Those Who Refuse to Learn from Experience

Proverbs 1:22-23 Updated American Standard Version (UASV)

22 “How long, O simple ones, will you love being simple-minded?
And how long will scoffers delight in their scoffing
and fools hate knowledge?
23 Turn back at my reproof
behold, I will pour out my spirit to you;
I will make my words known to you.

Wisdom is personified again, trying to help those who are the least likely to be receptive. She asks two rhetorical questions to the simple-minded and the scoffers. The simple-minded (Heb. pě·ṯî) is one who lacks intelligence and common sense (easily swayed), namely, one who has or shows extraordinarily little intelligence or good judgment, but rather evidence ignorance and possesses a difficulty in understanding. The simple ones are naive and gullible, and foolishness the moment they reject this counsel. (1:4). The scoffers (Heb. lēṣ) refer to those who mock, jeer, or treats others with contempt, or calls out to them in disdain, ridicule, and contempt. They reject truth and are those who treat others with contempt as they jeer, ridicule, deride, make fun of, laugh at, scoff at, tease, taunt them. These scoffers are conceited and haughty individuals who think they know everything. The fools (Heb. kesîl) hate knowledge as they lack good judgment. Their character is stupidity, rudeness, that is, one who completely lacks understanding, who is rebellious in his ways. The fool is further alienated from God that the simple-minded buy they are not as unruly as the mockers. All three of these ones love their inexperience and are heading down the path of spiritual shipwreck. Moreover, they are quite happy to remain in this state of inexperience.

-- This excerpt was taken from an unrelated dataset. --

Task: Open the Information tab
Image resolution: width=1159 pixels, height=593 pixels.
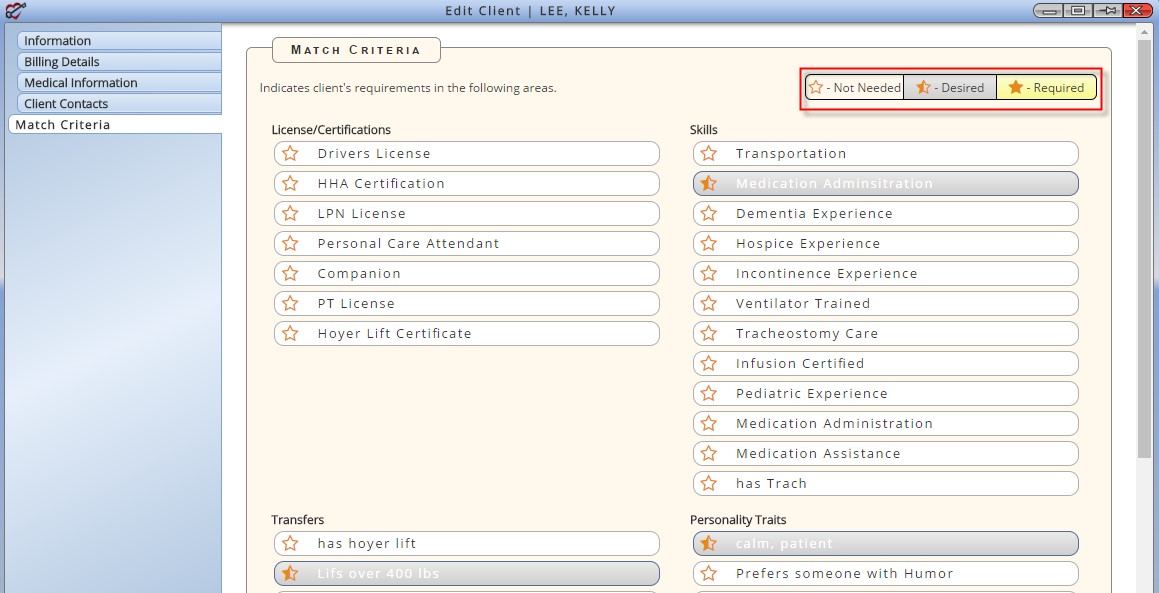Action: pos(119,41)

If any of these ones would away from their self-destructive ways and place himself under wisdom’s guidance, wisdom would pour out her spirit (heart), making her words known to them. This would move these ones over to being wise ones, as they would have a teachable spirit. The fear of Jehovah is the foundation of being teachable. (1:29) “The fear [reverential awe] of Jehovah is the beginning of knowledge” (1:7), as well as the application of that knowledge, i.e., wisdom. Just as the promise to the fools that they will receive instruction if they listen to her message (1:23), the promise of the consequences that they will suffer is also a promised reality.

Wisdom’s Rebuke

Proverbs 1:24-25 Updated American Standard Version (UASV)

24 Because I called and you have refused,
I stretched out my hand and no one paid attention,
25 because you have ignored all my counsel
and did not want my reproof,

One may wonder how God can love those who ignore his counsel by arguing against it or refusing it, rebellion and defiant to his authority. He finds no delight in those who refuse his direction and his patience will not last forever. However, he does take delight in the ones who endeavor to do what he instructs them. They are the ones he blesses, but the proud, arrogant, stubborn persons who pay no attention when he stretches out his hand;[11] these ones he cuts off from his help when they need it.

Both verses 24 and 25 use the phrase because (or since) you. The rebellious, defiant ones have chosen to ignore the counsel of wisdom; they will not receive the benefits that would have come from heeding her counsel. wisdom has called (the sense of “invited” or “advised”) and stretched out her hand, but these stiff-necked ones have refused to pay attention (listen) to her advice. Instead, they have ignored all [her] counsel, rejecting it as unnecessary, and they resisted any of wisdom’s timely corrections. Those who neglect God’s counsel, who refuse to search for him while he may be found and who put off their drawing close until they see the signs of the time that evidence Jesus second coming will discover that they have waited too long. Such a course would suggest a lack of faith and wisdom and would be disrespectful and disdainful of God’s grace.  – 2 Corinthians 6:1-2.

WHY DON'T YOU BELIEVE WAITING ON GOD WORKING FOR GOD

Search for God Before It Is Too Late

Proverbs 1:26-28 Updated American Standard Version (UASV)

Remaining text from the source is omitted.